→ **Problem description**:
Please reproduce exactly the lines that begin the listing below, up to and including the line where "Catégories (548, 88)" occurs.

→ **Information supplied**:
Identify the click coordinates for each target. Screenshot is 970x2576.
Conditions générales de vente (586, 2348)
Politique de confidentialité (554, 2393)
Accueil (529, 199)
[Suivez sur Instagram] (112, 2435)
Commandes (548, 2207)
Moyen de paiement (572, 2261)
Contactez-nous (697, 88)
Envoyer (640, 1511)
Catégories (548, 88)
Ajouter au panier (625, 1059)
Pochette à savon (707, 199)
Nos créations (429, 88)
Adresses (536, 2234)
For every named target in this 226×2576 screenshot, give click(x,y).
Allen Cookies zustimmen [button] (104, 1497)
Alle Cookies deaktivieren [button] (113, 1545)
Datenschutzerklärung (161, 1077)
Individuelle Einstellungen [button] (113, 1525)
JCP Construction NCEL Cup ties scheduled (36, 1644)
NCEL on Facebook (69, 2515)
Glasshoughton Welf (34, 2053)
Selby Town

→ **Answer to this problem**:
Identify the click coordinates for each target. Screenshot is 970x2576.
Conditions générales de vente (586, 2348)
Politique de confidentialité (554, 2393)
Accueil (529, 199)
[Suivez sur Instagram] (112, 2435)
Commandes (548, 2207)
Moyen de paiement (572, 2261)
Contactez-nous (697, 88)
Envoyer (640, 1511)
Catégories (548, 88)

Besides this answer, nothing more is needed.